Il est de notoriété que le fait de voyager pour réussir est une étape presque culturelle, une initiation chez les jeunes Soninkés. D'ailleurs, le Soninké est connu pour son goût de « chasseur d'horizons cléments ». Autant les Soninkés voyagent beaucoup, autant ils oublient rarement de retourner au bercail à chaque fois que le temps et les ressources le leur permettent. Et comme le dit Youssou N’dour :" Diom moy touki fouleu moy gnibissé". C'est-à-dire " C'est le courage qui voyage mais c'est le vergogne qui retourne à la maison". Ainsi, tout retour au bercail est un événement significatif dans la famille d'origine.
Que l'on soit Soninké de Pointe Noire, Abidjan, Paris, Philadelphie, Dakar ou n'importe quelle localité , on ne pense qu' à une chose : s'enrichir et retourner un jour auprès de sa famille. C'est ainsi que dans les villages, il est fréquent d'entendre des " Douas " du genre : " Allah gandi o do goundounko sire koy me": Puisse Allah faire que nous revoyons nos expatriés dans de meilleures conditions. Nous devinons par là que la famille du village ne pense qu'aux retours des siens. C'est leur souhait le plus ardent.
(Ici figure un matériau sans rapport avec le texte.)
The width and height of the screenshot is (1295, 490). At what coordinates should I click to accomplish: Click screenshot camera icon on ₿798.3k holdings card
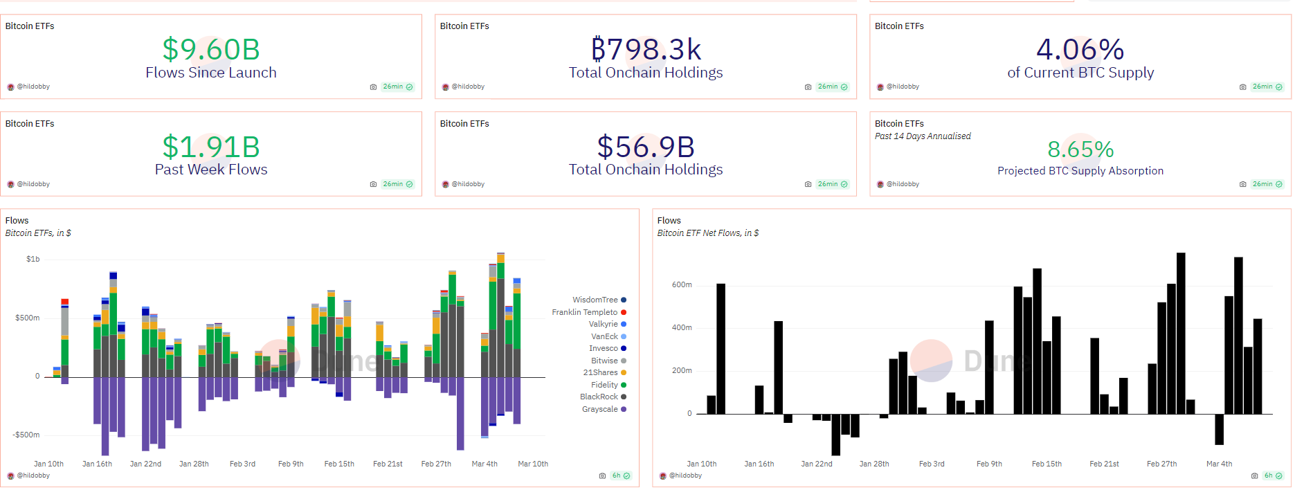[808, 87]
J'ai entendu un jour une mère dire : "Même si tu es arrivé avec les poches vides, le seul fait que tes bagages retournent dans ma chambre me suffit largement". C'est dire que chaque mère ne rêve que du retour de son enfant, et ce, quelle que soit sa situation financière. Ce qui ramène à penser que la situation des " Sans papiers " est plus qu'éprouvante car de tous les cotés le désir ardent des retrouvailles est pressant. Qu'Allah leur facilite les démarches ! Bref chaque voyageur rêve un jour de rentrer chez soi, chaque parent ne souhaite que le retour de son enfant. Dans le monde Soninké, ces retrouvailles sont les plus grands moments de bonheur. Retrouver son vieux père ou sa vieille mère après des années de séparation est très significatif et plein de chaleur.
En général, les pleurs de joie s'invitent pour montrer à tel point ces moments sont chargés d'émotion. Qu’ils soient des enfants, des petits enfants, des amis ou des voisins, les retrouvailles dans le monde soninké constitue toujours un heureux événement. Tout heureux événement Soninké se fête. Ainsi on parle de Basunde. Comme il est mentionné au début, le Basunde est un repas fait pour celui qui vient .
Il y a plusieurs façons de Basunde :
- Les cadeaux en boisson
- Les cafés du matin ( Suxubanpo ou Suxubanho chez les Maliens )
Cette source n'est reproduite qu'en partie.